Ryan benutzt zwei Erzählperspektiven: Von den inneren Vorgängen der Stahlhast berichtet ein chronikaler Text von Luralyn, Wahrträumerin und Schwester des hochfahrenden Anführers. Diese Chroniktexte fungieren als Prologe der großen Abschnitte und geben Einblicke in die faschistoide Welt eines barbarischen Reitervolkes. Der Rest der Handlung wird von einem auktorialen Erzähler berichtet, der die Vorgeschichte mitreferieren muss. Dieser Erzähler besitzt eine eindringliche und gefällige Stimme, die es auch braucht, um die Lektüre durch die länglichen ersten 250 Seiten zu tragen. Dann aber nimmt die Handlung rasante Fahrt auf, und Ryan bugsiert seine Leser mitten ins Schlachtgetümmel.
Gelungen sind die Hauptfiguren: Vaelin und Sherin auf der der einen, Luralyn und Kehlbrand auf der anderen Seite. Ausbaufähig sind de Nebenfiguren, die als klischeehafte Abziehbilder in der Kulisse stehen oder effektvoll verbraucht werden.

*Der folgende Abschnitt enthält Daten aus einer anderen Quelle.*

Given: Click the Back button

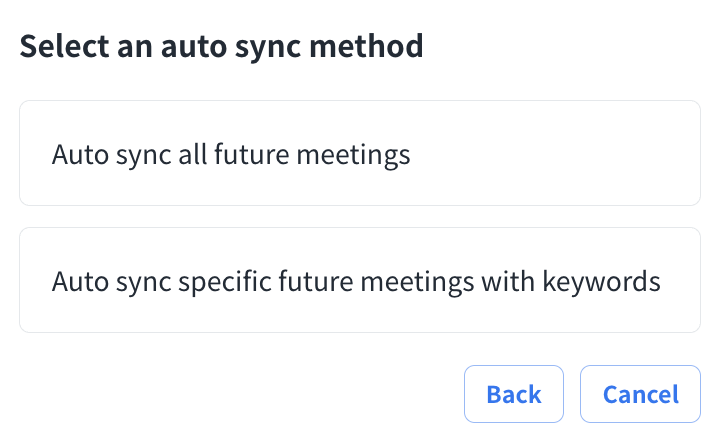Looking at the screenshot, I should pos(513,394).
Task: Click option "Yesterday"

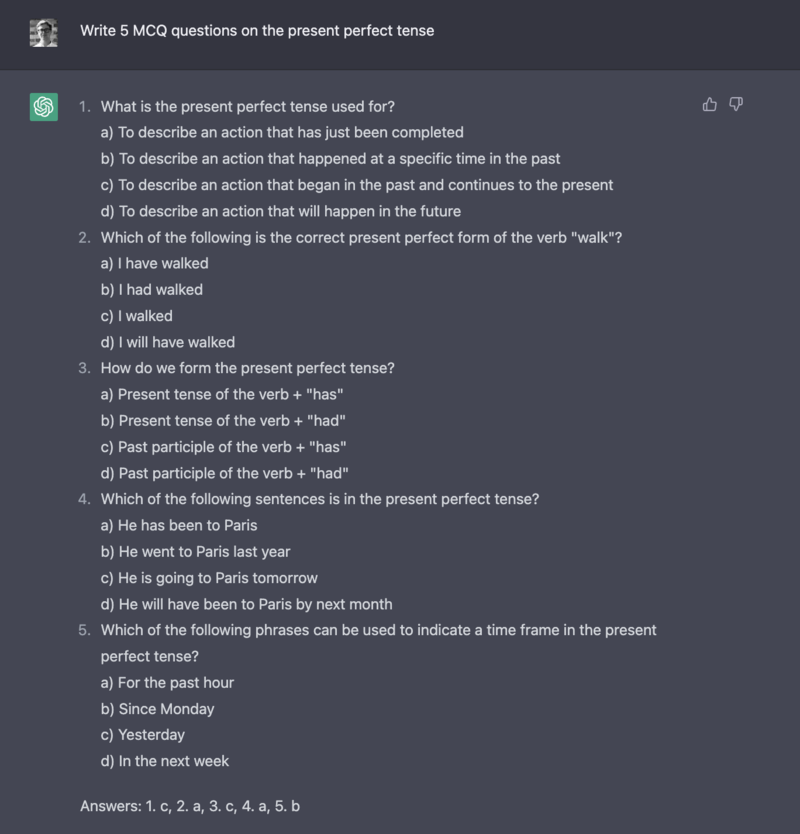Action: 142,735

Gelungen ist die Sogwirkung der Handlung zum Ende des Bandes hin, ausbaufähig die Glaubwürdigkeit der Geschehnisse. Ein bisschen weniger Zufall („Deus ex machina“) wäre ansprechender.
Gelungen ist die politische Struktur des Kontinentes, auf die „Das Lied des Wolfes“ uns führt, als Fantasywelt aber ist sie das Gegenteil von „High Fantasy“. Mit der ansprechenden Idee einer wachsenden Zahl von „Begabten“ mit unterschiedlichen magischen Fähigkeiten mag sich das ändern.
Sehr gut gefällt der Cliffhanger, mit dem Ryan den Leser fast zwingt, den nächsten Band zu erwerben, um der Spannung hinterherzuhecheln. Vielleicht erfährt man dann auch endlich, was das sein soll, dieses kaum erwähnte „Lied des Wolfes“.